Frequently Asked Questions
How does Exxon Mobil make most of its money?
Historically the largest share of earnings comes from the Upstream segment — producing crude oil and natural gas — whose profitability rises and falls with commodity prices. Refining (Energy Products), chemicals, and specialty products add diversified earnings, and the integrated model means strong refining or chemical margins can partly offset weak oil prices and vice versa.
What are Exxon Mobil's business segments in its SEC filings?
Exxon reports along the lines of Upstream (oil and gas exploration and production), Energy Products (refining and fuels), Chemical Products (petrochemicals like ethylene and polyethylene), and Specialty Products (lubricants, basestocks, and additives). It also discloses its Low Carbon Solutions activities. Segment earnings are detailed in the 10-K and 10-Q.
Why do Exxon's quarterly results swing so much?
Exxon's business is cyclical and tied to global oil, gas, and refined-product prices, which can move sharply quarter to quarter. As a result, revenue and net income can rise or fall a lot based on the macro price environment, not just operational performance.
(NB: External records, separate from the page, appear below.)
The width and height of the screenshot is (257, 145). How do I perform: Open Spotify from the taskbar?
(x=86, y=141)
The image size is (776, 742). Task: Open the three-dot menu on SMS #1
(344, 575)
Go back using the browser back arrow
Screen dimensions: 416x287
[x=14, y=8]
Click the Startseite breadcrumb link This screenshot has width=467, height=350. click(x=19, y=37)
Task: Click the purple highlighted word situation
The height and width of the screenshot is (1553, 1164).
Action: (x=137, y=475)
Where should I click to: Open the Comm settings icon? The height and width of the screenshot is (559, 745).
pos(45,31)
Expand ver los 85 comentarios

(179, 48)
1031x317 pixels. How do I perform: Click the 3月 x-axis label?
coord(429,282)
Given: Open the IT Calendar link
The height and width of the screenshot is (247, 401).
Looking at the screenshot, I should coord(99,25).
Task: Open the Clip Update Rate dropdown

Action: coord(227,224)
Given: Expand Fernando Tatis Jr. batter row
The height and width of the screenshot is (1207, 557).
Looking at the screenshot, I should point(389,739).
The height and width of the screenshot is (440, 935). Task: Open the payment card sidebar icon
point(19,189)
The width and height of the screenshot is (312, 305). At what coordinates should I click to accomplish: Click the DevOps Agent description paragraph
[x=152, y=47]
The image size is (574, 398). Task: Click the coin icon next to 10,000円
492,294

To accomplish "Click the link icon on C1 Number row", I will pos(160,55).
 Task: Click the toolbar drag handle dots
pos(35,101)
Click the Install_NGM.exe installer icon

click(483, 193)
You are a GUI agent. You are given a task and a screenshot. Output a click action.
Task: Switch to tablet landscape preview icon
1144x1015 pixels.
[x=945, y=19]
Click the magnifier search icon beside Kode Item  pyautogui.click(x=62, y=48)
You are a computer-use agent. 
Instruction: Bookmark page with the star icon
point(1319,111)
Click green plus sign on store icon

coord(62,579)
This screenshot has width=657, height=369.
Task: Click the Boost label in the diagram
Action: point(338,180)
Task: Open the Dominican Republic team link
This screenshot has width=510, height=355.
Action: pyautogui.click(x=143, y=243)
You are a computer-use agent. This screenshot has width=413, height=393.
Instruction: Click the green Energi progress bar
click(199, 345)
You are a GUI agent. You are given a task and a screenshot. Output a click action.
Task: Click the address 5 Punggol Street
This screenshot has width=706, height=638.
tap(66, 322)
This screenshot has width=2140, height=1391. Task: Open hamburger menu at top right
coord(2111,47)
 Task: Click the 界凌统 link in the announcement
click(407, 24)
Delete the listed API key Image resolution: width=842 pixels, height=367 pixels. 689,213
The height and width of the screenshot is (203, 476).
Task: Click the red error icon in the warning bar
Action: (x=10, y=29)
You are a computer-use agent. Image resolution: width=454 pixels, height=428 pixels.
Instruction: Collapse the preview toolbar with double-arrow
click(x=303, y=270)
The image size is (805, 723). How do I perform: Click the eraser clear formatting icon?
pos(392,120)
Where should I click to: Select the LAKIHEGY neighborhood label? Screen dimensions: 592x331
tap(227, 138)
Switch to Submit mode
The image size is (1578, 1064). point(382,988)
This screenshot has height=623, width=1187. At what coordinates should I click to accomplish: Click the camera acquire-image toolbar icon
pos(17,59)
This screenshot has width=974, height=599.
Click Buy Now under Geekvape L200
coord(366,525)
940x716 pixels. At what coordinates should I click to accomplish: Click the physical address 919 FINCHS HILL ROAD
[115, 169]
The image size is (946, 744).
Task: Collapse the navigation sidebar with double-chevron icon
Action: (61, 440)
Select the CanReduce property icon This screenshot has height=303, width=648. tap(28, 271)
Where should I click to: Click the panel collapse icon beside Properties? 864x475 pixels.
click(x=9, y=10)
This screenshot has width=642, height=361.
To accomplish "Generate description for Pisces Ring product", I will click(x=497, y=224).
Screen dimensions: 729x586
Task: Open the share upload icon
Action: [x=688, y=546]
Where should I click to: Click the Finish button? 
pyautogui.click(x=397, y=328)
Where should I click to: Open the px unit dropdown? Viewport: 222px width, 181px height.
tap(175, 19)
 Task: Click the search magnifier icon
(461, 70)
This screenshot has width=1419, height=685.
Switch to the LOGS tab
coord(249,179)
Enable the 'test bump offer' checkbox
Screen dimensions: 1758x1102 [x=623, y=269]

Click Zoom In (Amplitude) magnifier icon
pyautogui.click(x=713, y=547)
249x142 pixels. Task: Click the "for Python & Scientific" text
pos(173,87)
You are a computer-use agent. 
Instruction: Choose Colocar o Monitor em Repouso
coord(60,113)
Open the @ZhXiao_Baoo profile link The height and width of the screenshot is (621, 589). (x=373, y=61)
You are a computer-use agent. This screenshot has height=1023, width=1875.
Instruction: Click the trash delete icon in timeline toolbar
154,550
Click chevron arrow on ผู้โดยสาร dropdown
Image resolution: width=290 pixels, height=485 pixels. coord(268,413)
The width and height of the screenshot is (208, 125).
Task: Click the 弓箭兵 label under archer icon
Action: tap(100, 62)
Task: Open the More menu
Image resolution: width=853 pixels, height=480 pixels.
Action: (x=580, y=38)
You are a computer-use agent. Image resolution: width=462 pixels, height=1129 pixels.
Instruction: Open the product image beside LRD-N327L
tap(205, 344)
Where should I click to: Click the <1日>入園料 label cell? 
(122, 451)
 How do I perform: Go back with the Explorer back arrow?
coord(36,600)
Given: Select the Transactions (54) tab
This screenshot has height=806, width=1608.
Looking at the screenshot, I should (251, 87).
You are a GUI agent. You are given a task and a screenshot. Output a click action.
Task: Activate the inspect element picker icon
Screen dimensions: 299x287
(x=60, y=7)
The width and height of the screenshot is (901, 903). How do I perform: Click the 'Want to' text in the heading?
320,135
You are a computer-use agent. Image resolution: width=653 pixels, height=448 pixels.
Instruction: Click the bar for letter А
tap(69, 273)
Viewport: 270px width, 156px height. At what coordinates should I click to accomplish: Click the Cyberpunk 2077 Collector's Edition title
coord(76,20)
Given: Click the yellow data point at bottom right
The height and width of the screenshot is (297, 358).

The MD&A section breaks down how much of the change came from price, volume, mix, and cost.
What should I watch in Exxon Mobil's 10-K and 10-Q?
Focus on segment earnings, oil-equivalent production volumes and realized prices, Permian and Guyana growth commentary, capital spending discipline, operating cash flow versus dividends and buybacks, the debt level, and — in the annual 10-K — proved-reserve replacement and any asset impairments. 8-Ks cover earnings releases, dividends, and major deals.